Prefinished Hardwood Floors: Pros and Cons

Mar
11
2015

On top of the many decisions you have to make when installing new hardwood floors, here is one more: should you choose prefinished or unfinished wood flooring?

This is a heated subject, with enthusiasts on both sides of the aisle. For hardwood floor professionals who do their job with passion, nothing can compare with unfinished boards stained on site with masterful skill. After all, this is an art, and art cannot be done and packaged in a factory. But saving money is also an art, and usually the clients passion. When it comes to cost, prefinished wood often wins because installation is easier, faster and cleaner.

Prefinished Wood: What You See Is What You Get

Prefinished wood comes from the factory ready for the show. Stained and sealed in some place away from your house, the boards arrive in big cardboard boxes that look like the concentrated version of your future floors.There is no surprise when installing a prefinished wood floor: what you see is what you get.

A little bit of imagination is still necessary. The lighting in your house may give your boards a slightly different tone. The contrast with your walls, built-ins and furniture may take unexpected turns. But all in all, you know what you get right from the start. Some flooring artisans and customization enthusiasts take this as a con. But for every flooring purist that wants to create a unique work of art, there is an overwhelmed professional or a pair of busy parents who just want their floors done fast.This is where prefinished wood comes up the winner.

Easy Installation

Prefinished flooring is a good choice when the work takes place in your current home. While unfinished floors require stages and stages of installing, sanding, staining and sealing work, prefinished wood needs only be laid down and fixed into place.
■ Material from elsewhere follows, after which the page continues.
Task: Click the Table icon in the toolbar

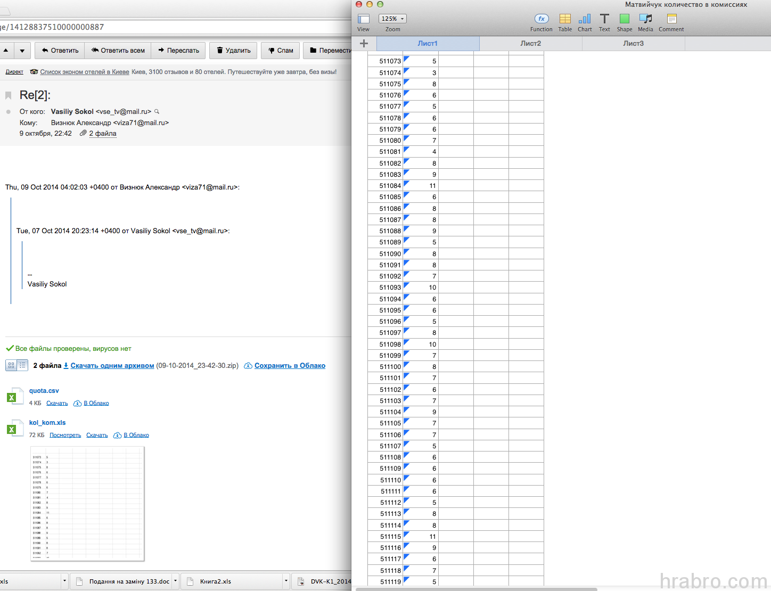Action: pyautogui.click(x=565, y=19)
This is a better option when you are not keen on living for a few days or weeks on a construction site.

No Surprises

Finished in the factory, prefinished planks show no bubbles caused by faulty finish application, no missed spots, no unexpected differences in color and no light or dark blotches. You do not risk starting all over again by sanding the unsightly planks. When the job is done and the floors cured, you find no mystery particles accidentally trapped underneath the sealer, like a hair left as a souvenir by your otherwise awesome and trustworthy flooring contractor. Or the dust you involuntarily raised despite all your attempts to seal off the working site and walk around with light ballerina steps.

Friendly to DIY-ers

Unlike installing unfinished boards that takes a high level of expertise, installing prefinished planks rank lower in difficulty. Provided no complications arise (humid basements, uneven subfloor surface, changes in floor elevation etc.), prefinished flooring is the DIY-ers best friend, especially when the boards come with a click-lock system, ready to be snapped in place with no glue, staples or nails.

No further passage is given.